The compiler now can fully inline the co_switch, and with most registers being specified as clobbers and not saved explicitly, the compiler can choose to save only what it needs to (we don't have to defensively save everything).
Practically speaking, the co_switch calls are usually inlined, but the functions they're in don't seem to be that big and don't make direct use of r12..r15 too much anyway, so (push r12..r15, switch, pop r12..r15) is a common emit. But I see a miniscule FPS increase.
This replaces the old managed one. The only direct effect of this is to fix some hard to reproduce crashes in bsnes.
In the long run, we'll use this new code to help build more waterbox features.
Cores that used the .invisible section to store data were saving it; this was a regression from before, so PCFX states should be back down to the previous release size, or perhaps a bit smaller.
Add the ability to dirty track libco cothreads, as used in the bsnes core. This saves a lot of space in those states and they're now quite competitive in size.
some bsnes cothreads call callbacks that hit managed threads. We shouldn't do that, but we do, and sometimes those threads run MSVC's __stkchk which can, depending on circumstances, blow up if the thread extents aren't set.
This also means that we cannot save space on a lot of cothread stacks because __stkchck will blow up any detection guards we try
The waterbox system now uses host os facilities to track whether memory has been written to, to automatically choose what thing to savestate. This results in a large size decrease for some cores, like snes9x or gpgx (when running cartridge games). Doesn't do much for cores that were already memory efficient, or for bsnes because of libco compatibility issues; but those cores don't regress either.
Create an all new waterbox build environment:
WSL2 + Ubuntu 20.04 LTS (Other linuxes may work)
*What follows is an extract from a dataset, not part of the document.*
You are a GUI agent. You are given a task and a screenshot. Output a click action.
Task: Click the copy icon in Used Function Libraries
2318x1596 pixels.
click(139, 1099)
Musl libc with waterbox customizations
LLVM's libclang-rt, libunwind, libcxxabi, libcxx
Static linking to elf files
Compared with the old system, this is easier to set up a dev env for and easier to update in the future. The executables are larger but produce smaller savestates due to static linking. The modern toolchain means advanced library features and language features that sometimes appear in some upstream cores will be reusable.